My point is thus. You can't legitimately argue that you can reasonably understand modern security without understanding modern exploitation techniques. Furthermore you also can't say that a certification that doesn't test for any of this knowledge would then be useful for filtering candidates that have said knowledge.
That is not an argument from ignorance, that is simple fact.
If you are hiring for "security" at an enterprise company where the role generally consists of vendor management then sure, CISSP is probably exactly what you need/want.
This thread isn’t about kernel developers or experienced senior security scientists. It’s about a developer wanting to move into a security job.
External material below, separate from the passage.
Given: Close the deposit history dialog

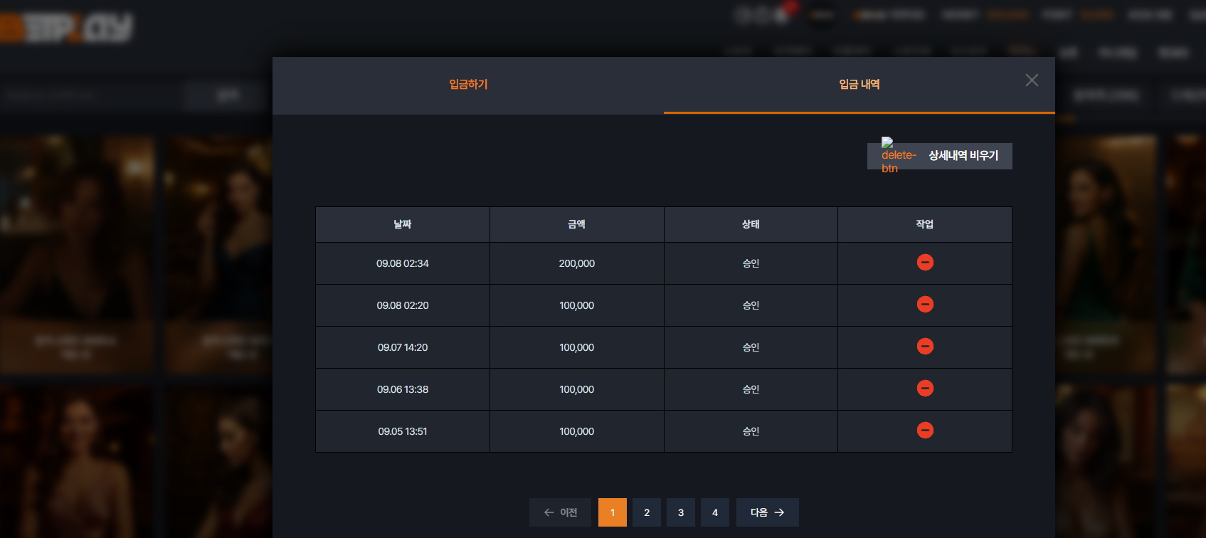Looking at the screenshot, I should [1032, 80].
You have completely left reality to qualify some unrelated personal bias.
It's about a clearly technical person looking to get into security that already makes a high salary and wants to retain that.
I gave (IMO) very solid advice on what to do and what to avoid if you want to remain technical and meet his desired salary. i.e learn the technical side first, do OSCP, land job somewhere that values security highly.
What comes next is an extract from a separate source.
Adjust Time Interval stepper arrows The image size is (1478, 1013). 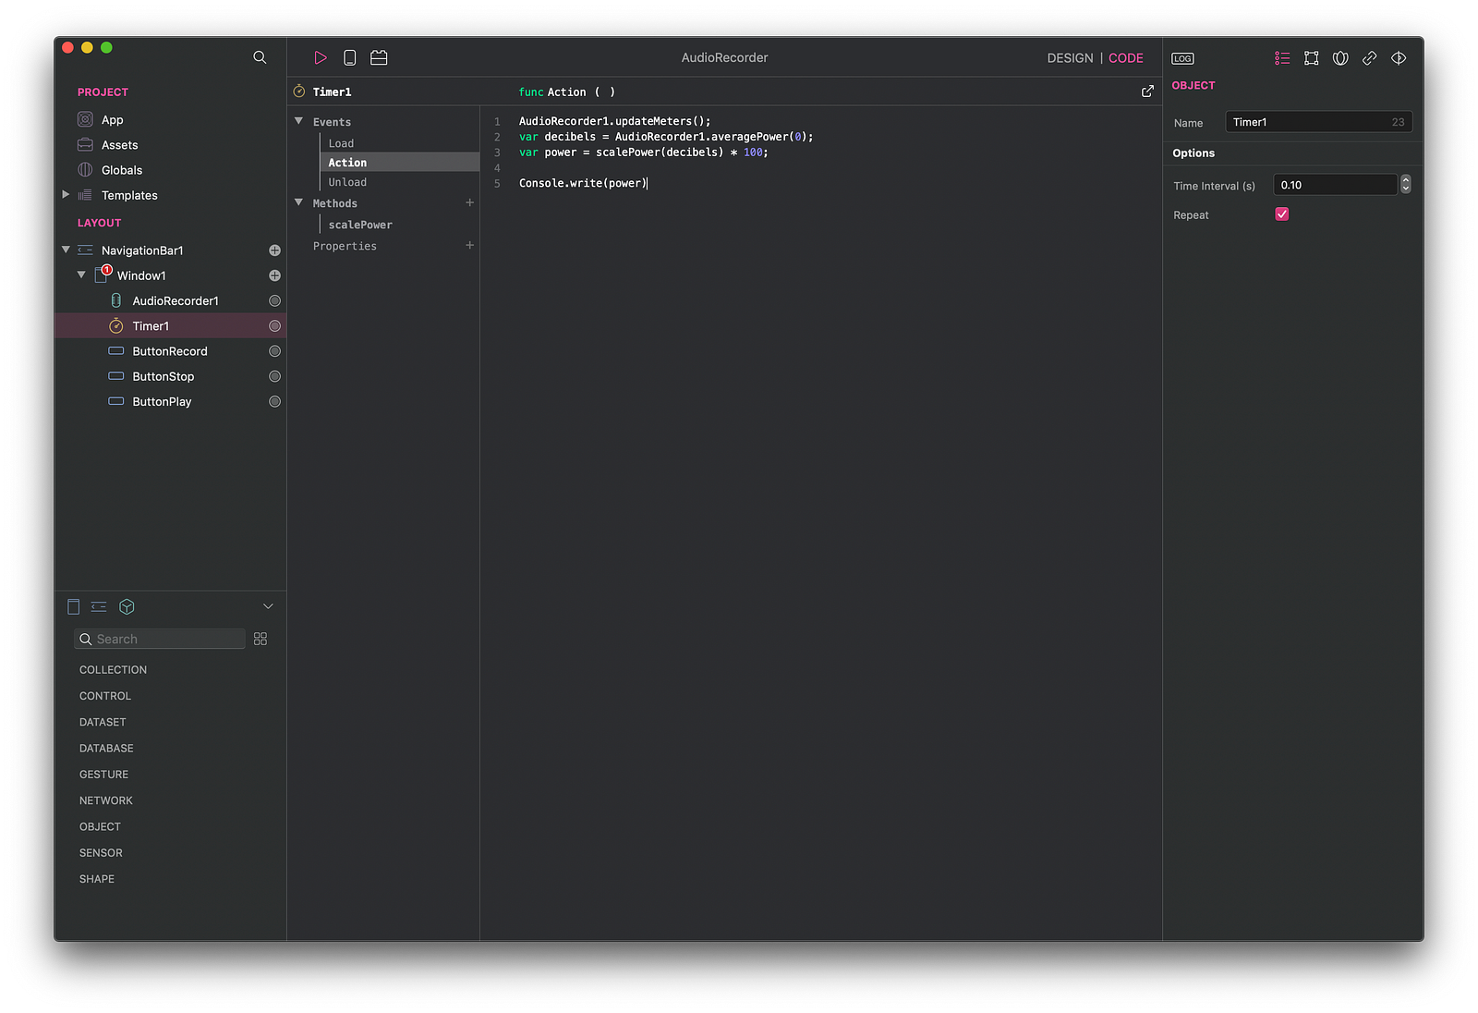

You haven't added anything of substance other than trying to argue from authority that somehow these certificates are useful without anything that would actually help him on that path. If you instead offered anecdotal evidence for how your certifications actually helped you in the real world I would be much more inclined to give you the benefit of the doubt but as it stands I think you are just offended that I don't consider such certifications to be worth the paper they are printed on.
I gave that advise based on what everyone technical around me that works in security also advises, additionally it's the path most of the successful ones have taken or wish they had taken.
My related experience is two-fold, yes I know many practicing professionals but additionally I am generally on the hiring committee for security so my opinion matters on whether or not a security professional gets an offer from companies I work at.
Hmmm....there are many many different aspects to security. Security Architects for example, dont necessarily need to understand the details of CVEs, but the general principles of defence in depth when architecting solutions.
Similar to medicine or any other fields, there are sub areas that require specific experience. CISSP gives a good foundation for the security assurance type of roles. Those are security as well. I wouldnt focus only on CISSP if i was after a security engineer, a role that requires specific skills.
That is not an argument from ignorance, that is simple fact.
If you are hiring for "security" at an enterprise company where the role generally consists of vendor management then sure, CISSP is probably exactly what you need/want.
If the certification was worth something it would feature more prominently in requirements for companies with excelent security orgs. Notice it's completely absent from https://www.tesla.com/careers/search/job/security-engineer-f... and https://boards.greenhouse.io/cloudflare/jobs/1727694?gh_jid=... and https://jobs.apple.com/en-au/details/200293563/product-secur...
Instead note the prominence of proven vulns, low level language experience, etc.
Lesson is simple. If you want to be good (and paid a shit ton) disregard certs, acquire CVEs.